L'Administration américaine affirme traditionnellement préférer les pressions économiques et diplomatiques mais n'exclut pas la possibilité de recourir à la force pour régler le problème. Il me semble que Téhéran sous-estime cette éventualité, comptant que les Etats-Unis s'enlisent en Irak. Le commandement militaire américain affirme sans ambiguïté que le Pentagone possède suffisamment de forces et de moyens pour conduire une opération militaire contre l'Iran.
Le problème nucléaire iranien connaîtra inévitablement un dénouement. Mais lequel ? La position ferme de la Russie et, personnellement, de son ministre des Affaires étrangères suffira-t-elle à aider l'Iran à éviter les ennuis ?
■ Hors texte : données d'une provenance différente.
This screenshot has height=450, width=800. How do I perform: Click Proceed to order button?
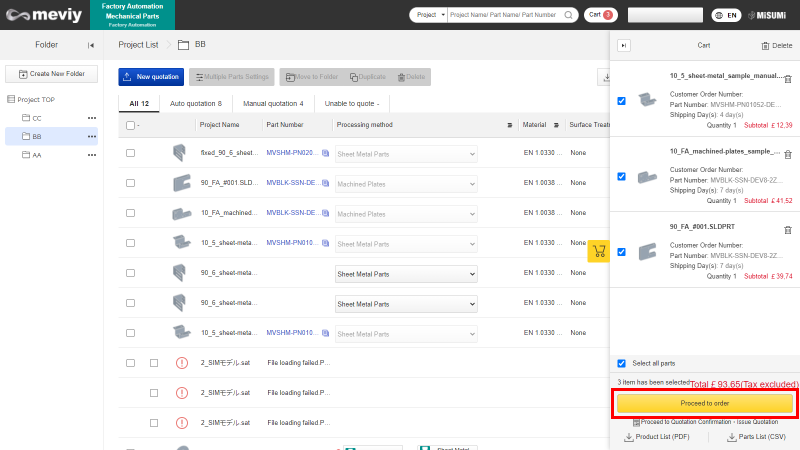(x=705, y=403)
Pour l'instant, concentrons-nous sur les résultats de la future visite de Javier Solana à Téhéran. Les propositions renouvelées des Six, que le Haut représentant de l'UE emportera en Iran, supposent que Téhéran suspende, ne serait-ce que provisoirement, son programme d'enrichissement de l'uranium afin de revenir à la table des négociations comme l'exigent les trois résolutions du Conseil de sécurité de l'ONU. En réponse, Téhéran a, autant que l'on sache aujourd'hui, avancé ses propres propositions, exposant sa propre vision des problèmes internationaux et régionaux, notamment sa vision du programme nucléaire iranien. Il n'y a pas, cette fois encore, de quoi envier Javier Solana.